Preliminary recommendations outlining first steps in overhauling the way most medical devices are approved by federal regulators were released by the Food and Drug Administration late Tuesday.

The agency's medical device division has set its sights on revamping the 510(k) approval process -- which merely requires medical device makers to prove their product is similar to one already on the market before launching it commercially.

Because these devices are generally cleared without clinical studies to prove the products are safe and effective, critics have charged that potentially unsafe devices have made their way into the marketplace. But medical-technology companies and entrepreneurs -- including many in Minnesota -- argue the process works fairly well and simply needs tweaking.

Dr. Jeffrey Shuren, the freshman head of FDA's Center for Devices and Radiological Health, told reporters Tuesday that the proposed changes "show a smarter FDA -- an agency that recognizes both sides of our mission to protect and promote public health."

Six of the proposals

Among the recommendations released Tuesday:

•Creating a new class of devices that would require clinical evidence before gaining 510(k) approval. The designation would streamline the process for a "small subset" of devices by telling applicants up-front what will be required to gain marketing clearance, thus avoiding delays. Currently, only 8 to 10 percent of the devices approved under the 510(k) moniker require clinical studies, Shuren said.

•Streamlining the approval process for so-called de novo medical devices, those that aren't similar to a product currently on the market but are still relatively low-risk.

•Creating the Center Science Council, which that would oversee science-based decisions. Dr. William Maisel, now the director of the Medical Device Safety Institute at Beth Israel Deaconess Medical Center in Boston, will serve as its head beginning next week. Maisel, a well-known figure in med-tech circles, will also serve as the device division's chief scientist.

•"Enhancing" science-based training for the device division's staff, and establishing an outside group of experts to "better inform the review of cutting-edge technologies."

•Issuing "Notice to Industry" alerts to medical device makers to better communicate changes in preapproval expectations.

•Issuing guidelines on when a device on the market shouldn't be used as the basis for approval of a new device.
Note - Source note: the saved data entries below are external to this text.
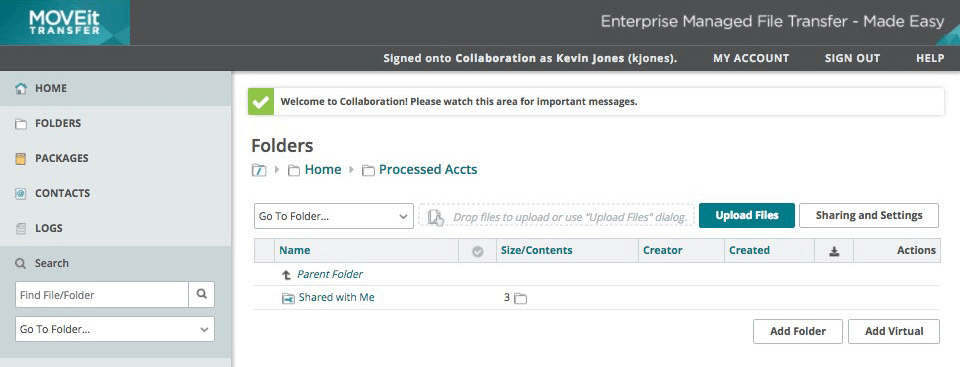Click the Find File/Folder input field
This screenshot has height=367, width=960.
(x=102, y=295)
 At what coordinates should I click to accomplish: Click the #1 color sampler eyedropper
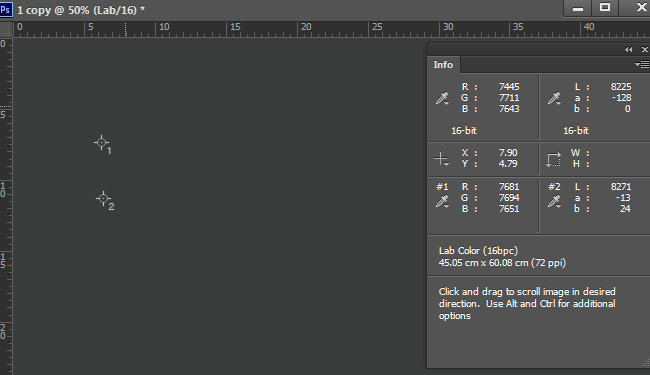(x=442, y=201)
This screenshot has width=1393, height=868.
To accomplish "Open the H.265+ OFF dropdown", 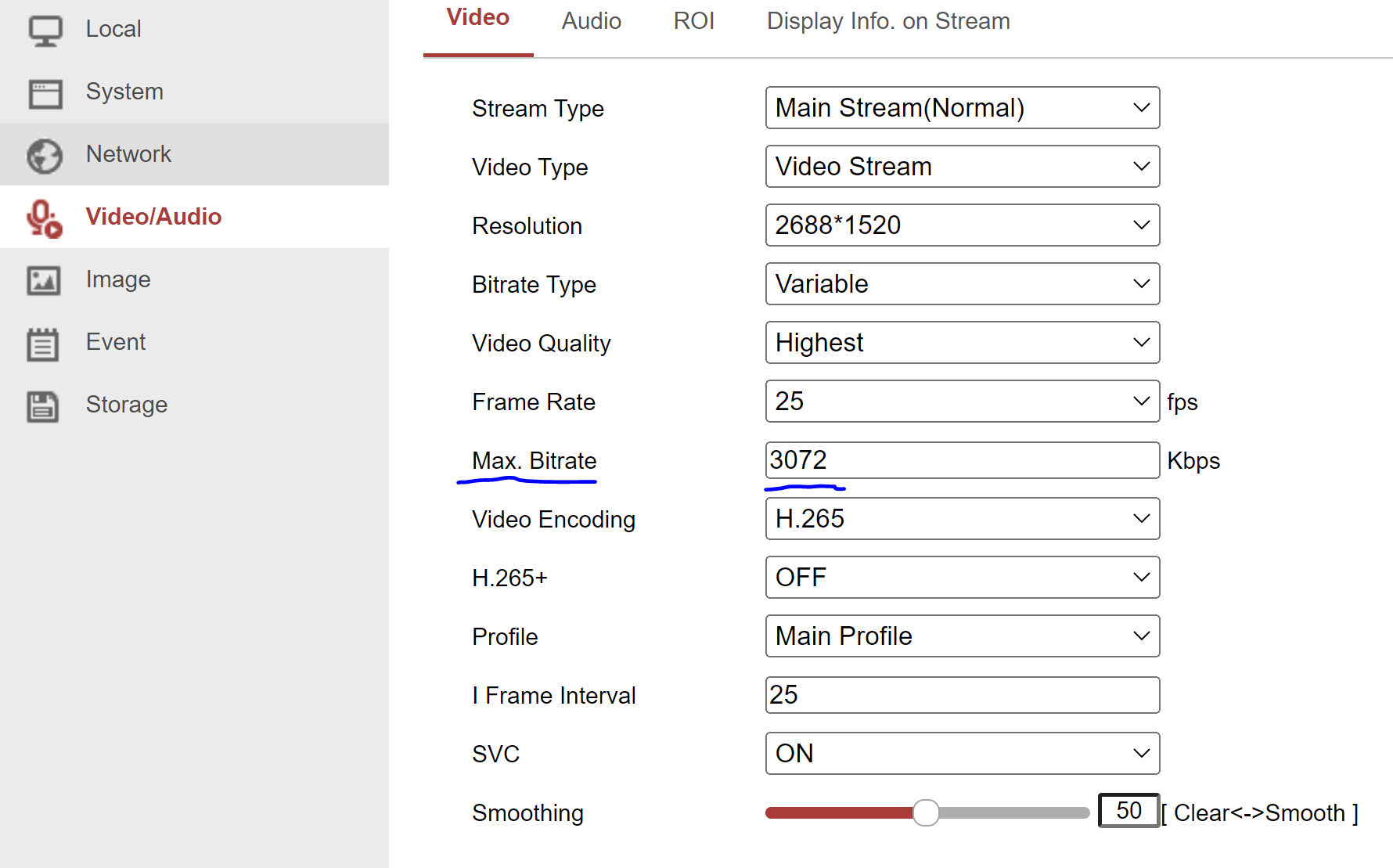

That way, no further 510(k) approvals can be based on an unsafe product. Shuren noted that about 29 percent of 510(k) products cleared in 2009 were based on devices no longer on the market.

'Significant' changes

The FDA's recommendations come as the Institute of Medicine, a respected independent entity that provides advice to policymakers, engages in its own review of the 510(k) process. While the Institute's report isn't expected until next year, Shuren said the agency will move ahead.

He said some of the changes could be implemented "within a matter of weeks or months." The agency will seek public input for the next two months, as well.

"Some of these changes seem rather significant to me," said Ralph Hall, a professor at the University of Minnesota's law school. "I was surprised by how broad the suggestions are."

Hall recently spent several months studying recalls of medical devices that were approved through the 510(k) process. He said his research found that most safety problems were related to manufacturing or design mistakes -- normally not issues explored in human clinical trials.

Minneapolis attorney Mark DuVal, who specializes in FDA law, said, "Overall there's a lot of good, but there's still some questions and concerns. What I like about Dr. Shuren is he's trying to be predictable and transparent even though [ndustry] may not always agree with him."

On Wednesday, several Wall Street analysts weighed in on the proposed changes.

"The proposals are more benign than many had feared," wrote Leerink Swann analyst Rick Wise in a note to investors. " No radical change to the current process appears likely."

Morgan Stanley analyst David Lewis wrote, "On the bright side, FDA has clearly been listening to industry concerns over regulatory predictability."